How to scrape company names from a text file one by one, my code only scrapes the last company name on the list

Question

I am trying to scrape company information from a company database. I have a list of companies in a text file, which I would want selenium to enter into the website's search and scrape the needed info one by one.

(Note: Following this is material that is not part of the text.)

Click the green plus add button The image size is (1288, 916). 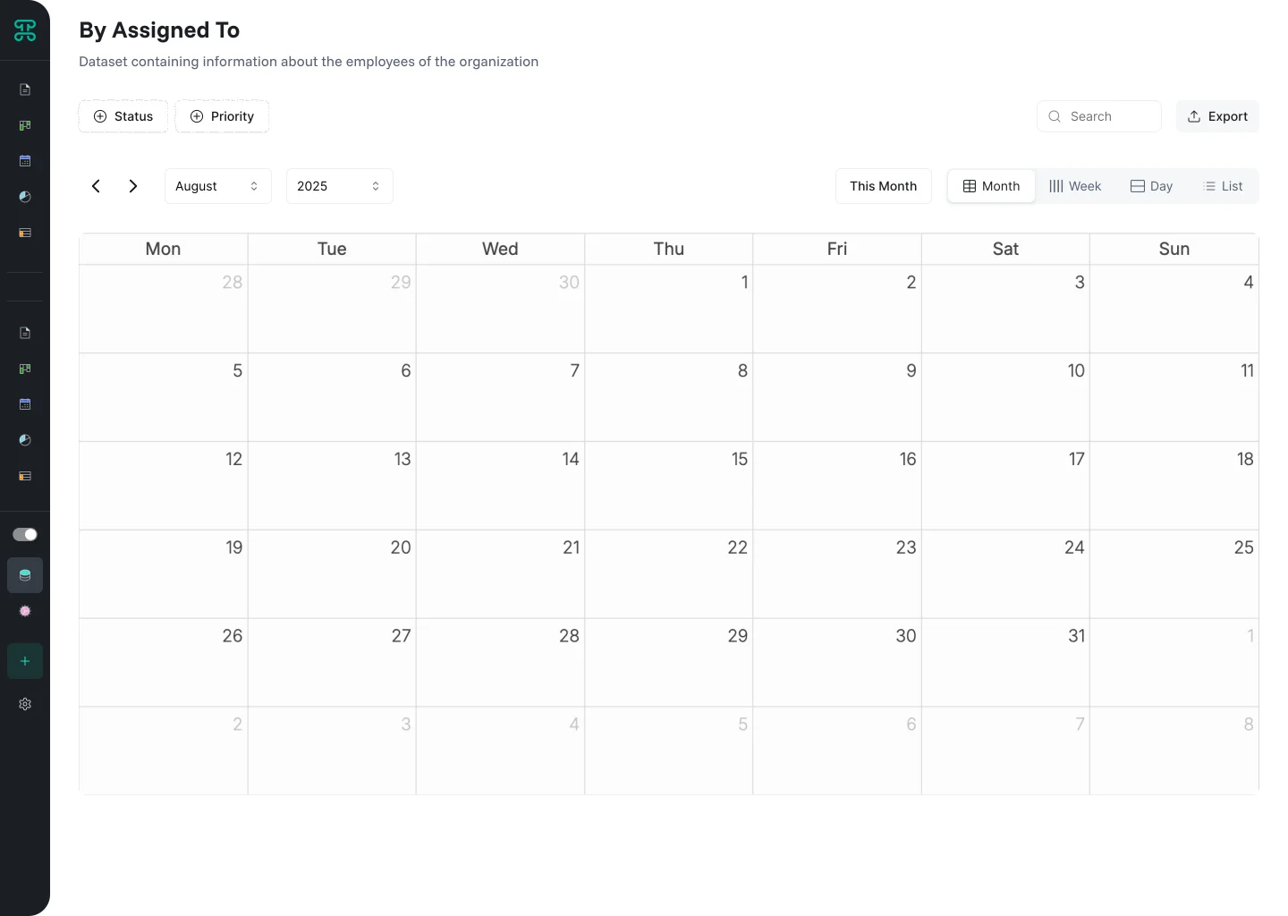25,661
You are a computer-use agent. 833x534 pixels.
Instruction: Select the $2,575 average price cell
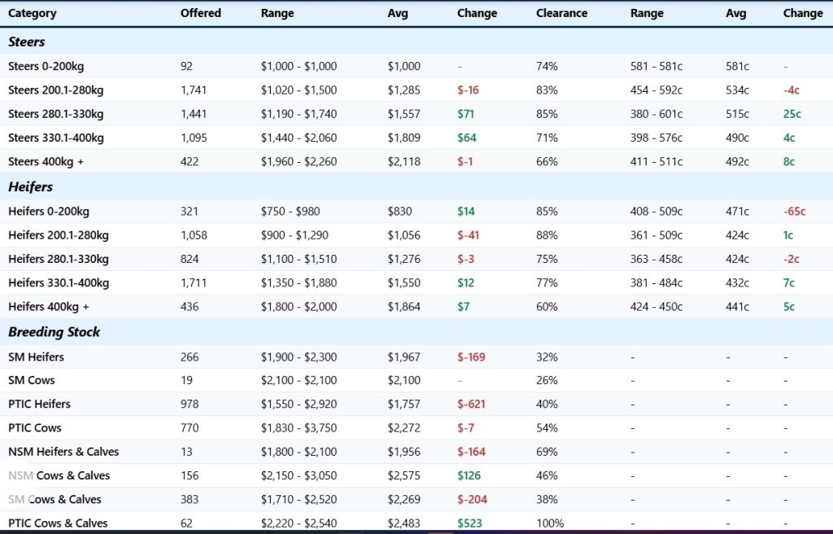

My problem is that for some reason it only enters the last name on the list for some reason. How would I be able to tell python to scrape the first company name on the list, then the next one and so on?

My code is the following:

# -*- coding: utf-8 -*-
# from typing_extensions import Self
from lib2to3.pgen2 import driver
import scrapy
from scrapy.selector import Selector
# from scrapy_selenium import SeleniumRequest
from time import sleep
from turtle import delay
from selenium import webdriver
from selenium.webdriver.support.ui import WebDriverWait
from selenium.webdriver.common.by import By
from selenium.webdriver.support import expected_conditions as EC
from selenium.webdriver.chrome.options import Options
from shutil import which

count = 0
file = open ("cegek.txt", "r")
lines = file.readlines()
for line in lines:
    count += 1

# # cegek = "1000 Út Kft."

class HtSpiderSeleniumceg(scrapy.Spider):
    name = 'kamara'
    allowed_domains = ["wwww.ceginfo.hu/"]
    start_urls = [
        'https://www.ceginfo.hu'
    ]


    def __init__(self):
        chrome_options = Options()
        # chrome_options.add_argument("--headless")

        #get login page

        
        driver = webdriver.Chrome(executable_path="./chromedriver", options=chrome_options)
        driver.get("https://www.ceginfo.hu/")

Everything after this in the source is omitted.